The canonical nature poets — Snyder, Oliver, Berry — write about land that is stable, that endures, that teaches patience. Gulf South marsh is none of those things.

It's the opposite: land that is actively leaving, that requires constant attention, that connects a Choctaw fisherman's childhood to a geological process nobody chose. The marsh grass poems in DULAC POETRY don't ask you to be still and observe. They ask you to pay attention before it's gone. Mitchell Parfait's debut collection carries that weight on every page. Read the full collection and hear what the inside sounds like.

From the bayou. By Mitchell Parfait.

Dulac Poetry by Mitchell Parfait — book cover

DULAC POETRY — Available on Amazon

The Marsh Grass Poems You Haven't Read

Most marsh poems are observation. These are testimony.

The Spartina at low tide — not beautiful, just present, doing its work. The edge where solid ground becomes open water, measured year by year since childhood.

The sound of wind in the grass at night when the Gulf is building and you know what that means. Not atmosphere — information.

The crew cutting across the marsh road before dawn, the grass brushing the hull, nobody saying anything. Not spectacle — the texture of a life lived alongside a disappearing thing.

That's the marsh grass in Dulac Poetry. Not a backdrop. Infrastructure. Most readers looking for Louisiana marsh poetry have found the poems that make the marsh grass scenic or symbolic. They haven't found the poems that simply know it. That version is rarer and truer and harder to write. Available on Amazon in paperback ($12.99) and Kindle ($3.99).

What It Means to Write About the Marsh Grass From Here

DULAC POETRY comes from a place where the land is measurably smaller than it was when Mitchell Parfait was born. That's not dramatic — it's geological.

The marsh grass poems in this collection aren't about accepting loss or finding beauty in decline. They're about bearing witness to something specific: this grass, this edge, this water that used to be this land.

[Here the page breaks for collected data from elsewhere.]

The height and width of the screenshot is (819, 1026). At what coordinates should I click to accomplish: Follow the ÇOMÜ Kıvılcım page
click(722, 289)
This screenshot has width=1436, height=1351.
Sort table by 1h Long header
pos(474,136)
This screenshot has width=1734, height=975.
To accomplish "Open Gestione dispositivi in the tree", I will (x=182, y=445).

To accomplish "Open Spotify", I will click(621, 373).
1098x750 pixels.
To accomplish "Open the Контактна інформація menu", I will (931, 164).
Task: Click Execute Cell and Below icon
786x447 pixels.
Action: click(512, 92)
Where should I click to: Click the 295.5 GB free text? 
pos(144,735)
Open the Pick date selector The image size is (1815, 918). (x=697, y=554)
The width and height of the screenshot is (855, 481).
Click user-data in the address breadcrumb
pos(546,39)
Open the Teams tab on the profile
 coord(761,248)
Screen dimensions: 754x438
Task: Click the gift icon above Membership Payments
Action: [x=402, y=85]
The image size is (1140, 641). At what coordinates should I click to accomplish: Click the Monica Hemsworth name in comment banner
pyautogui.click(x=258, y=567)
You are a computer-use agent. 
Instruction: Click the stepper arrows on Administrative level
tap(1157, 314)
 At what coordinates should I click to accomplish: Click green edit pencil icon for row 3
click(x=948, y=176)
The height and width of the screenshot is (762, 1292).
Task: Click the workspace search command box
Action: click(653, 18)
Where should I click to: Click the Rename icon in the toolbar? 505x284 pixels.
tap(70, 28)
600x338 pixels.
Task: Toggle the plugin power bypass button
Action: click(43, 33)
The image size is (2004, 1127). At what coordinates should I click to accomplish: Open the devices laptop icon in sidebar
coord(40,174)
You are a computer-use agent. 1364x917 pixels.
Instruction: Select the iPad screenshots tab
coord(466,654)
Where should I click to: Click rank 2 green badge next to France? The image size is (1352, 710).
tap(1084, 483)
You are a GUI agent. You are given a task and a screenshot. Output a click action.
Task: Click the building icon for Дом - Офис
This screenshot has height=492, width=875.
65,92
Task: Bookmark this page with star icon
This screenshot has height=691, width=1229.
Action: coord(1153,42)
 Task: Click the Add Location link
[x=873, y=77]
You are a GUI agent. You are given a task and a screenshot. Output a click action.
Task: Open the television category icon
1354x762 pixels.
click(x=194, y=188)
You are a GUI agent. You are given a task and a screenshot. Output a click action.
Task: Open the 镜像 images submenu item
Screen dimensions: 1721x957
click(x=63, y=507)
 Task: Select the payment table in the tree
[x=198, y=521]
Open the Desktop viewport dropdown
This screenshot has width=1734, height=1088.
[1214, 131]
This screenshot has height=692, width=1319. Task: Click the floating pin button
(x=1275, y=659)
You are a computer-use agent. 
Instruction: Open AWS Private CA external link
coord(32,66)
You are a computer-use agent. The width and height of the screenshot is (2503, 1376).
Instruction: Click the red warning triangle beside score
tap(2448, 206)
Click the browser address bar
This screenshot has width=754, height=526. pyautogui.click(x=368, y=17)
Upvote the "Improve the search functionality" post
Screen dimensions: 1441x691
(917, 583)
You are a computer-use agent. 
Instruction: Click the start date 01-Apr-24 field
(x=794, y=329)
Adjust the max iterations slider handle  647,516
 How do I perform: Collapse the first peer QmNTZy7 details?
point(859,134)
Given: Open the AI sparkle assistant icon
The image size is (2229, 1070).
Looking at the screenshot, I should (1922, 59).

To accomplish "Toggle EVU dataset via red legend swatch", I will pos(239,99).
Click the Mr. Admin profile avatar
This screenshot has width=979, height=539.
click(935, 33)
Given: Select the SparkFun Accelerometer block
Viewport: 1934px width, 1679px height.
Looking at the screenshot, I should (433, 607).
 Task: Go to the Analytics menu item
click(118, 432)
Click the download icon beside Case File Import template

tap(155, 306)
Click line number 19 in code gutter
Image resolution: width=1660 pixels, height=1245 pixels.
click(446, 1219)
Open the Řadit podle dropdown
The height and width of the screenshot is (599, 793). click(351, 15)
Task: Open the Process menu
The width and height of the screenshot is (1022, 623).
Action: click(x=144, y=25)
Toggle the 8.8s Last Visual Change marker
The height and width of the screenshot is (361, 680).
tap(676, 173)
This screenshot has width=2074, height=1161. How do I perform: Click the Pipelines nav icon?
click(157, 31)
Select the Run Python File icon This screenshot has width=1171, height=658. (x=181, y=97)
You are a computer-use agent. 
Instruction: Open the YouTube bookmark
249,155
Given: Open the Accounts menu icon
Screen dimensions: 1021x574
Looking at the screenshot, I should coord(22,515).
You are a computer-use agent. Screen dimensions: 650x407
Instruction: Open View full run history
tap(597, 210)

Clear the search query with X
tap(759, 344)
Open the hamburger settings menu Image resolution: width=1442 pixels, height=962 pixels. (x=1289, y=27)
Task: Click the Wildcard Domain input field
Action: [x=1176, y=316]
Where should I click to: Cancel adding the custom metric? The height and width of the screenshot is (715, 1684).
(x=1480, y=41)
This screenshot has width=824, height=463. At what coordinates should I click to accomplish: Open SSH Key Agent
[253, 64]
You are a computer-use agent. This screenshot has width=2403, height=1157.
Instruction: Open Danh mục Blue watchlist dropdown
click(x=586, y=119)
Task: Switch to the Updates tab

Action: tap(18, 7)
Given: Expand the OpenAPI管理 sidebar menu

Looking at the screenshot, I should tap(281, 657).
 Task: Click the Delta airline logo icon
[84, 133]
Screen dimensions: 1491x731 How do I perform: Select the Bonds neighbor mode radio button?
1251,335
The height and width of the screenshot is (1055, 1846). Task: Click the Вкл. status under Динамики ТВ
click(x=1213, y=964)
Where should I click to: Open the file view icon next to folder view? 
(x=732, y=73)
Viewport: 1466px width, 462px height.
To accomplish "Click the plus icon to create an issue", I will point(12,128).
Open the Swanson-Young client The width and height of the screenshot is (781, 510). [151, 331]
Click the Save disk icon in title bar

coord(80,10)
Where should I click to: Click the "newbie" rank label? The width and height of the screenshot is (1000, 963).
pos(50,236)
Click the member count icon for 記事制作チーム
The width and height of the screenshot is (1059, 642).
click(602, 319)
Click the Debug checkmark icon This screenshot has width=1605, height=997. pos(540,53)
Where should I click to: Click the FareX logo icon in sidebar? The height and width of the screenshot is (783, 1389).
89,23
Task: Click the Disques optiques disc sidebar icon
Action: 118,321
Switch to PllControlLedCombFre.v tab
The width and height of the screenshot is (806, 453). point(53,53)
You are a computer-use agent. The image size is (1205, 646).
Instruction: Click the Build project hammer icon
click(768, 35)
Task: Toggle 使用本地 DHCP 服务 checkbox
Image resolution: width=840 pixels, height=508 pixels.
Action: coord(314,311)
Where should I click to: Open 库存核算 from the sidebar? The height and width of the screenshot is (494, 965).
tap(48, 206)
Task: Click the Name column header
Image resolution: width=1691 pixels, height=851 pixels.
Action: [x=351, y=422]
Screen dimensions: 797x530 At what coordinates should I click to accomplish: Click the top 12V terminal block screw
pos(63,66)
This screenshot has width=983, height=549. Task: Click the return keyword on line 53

That's what poetry from the inside of a place can do that no outsider's poem can — make the record, name the thing, testify that it was here. The marsh grass poems in Dulac Poetry aren't elegies. They're testimony. Written by a man who grew up watching the edge retreat — who knows this grass not as a pastoral backdrop but as the last thing keeping his childhood home from becoming open water. The book is available on Amazon in paperback ($12.99) and Kindle ($3.99). Read alongside poems about the marsh and poems about the egret to understand the full world Mitchell writes from. Then get the Kindle edition ($3.99) or order the paperback and read the poems themselves.

DULAC POETRY — available in paperback and Kindle. Amazon link for paperback | Amazon link for Kindle

Gulf South Marsh Grass Poetry — Written From Inside a Shrimping Community, Not a Nature Preserve

DULAC POETRY by Mitchell Parfait. 45 pages. Paperback $12.99 + Kindle $3.99. Poems about the marsh grass from Dulac, Louisiana — written from a place where it's all that's left.

Written in Dulac, Louisiana — by Mitchell Parfait.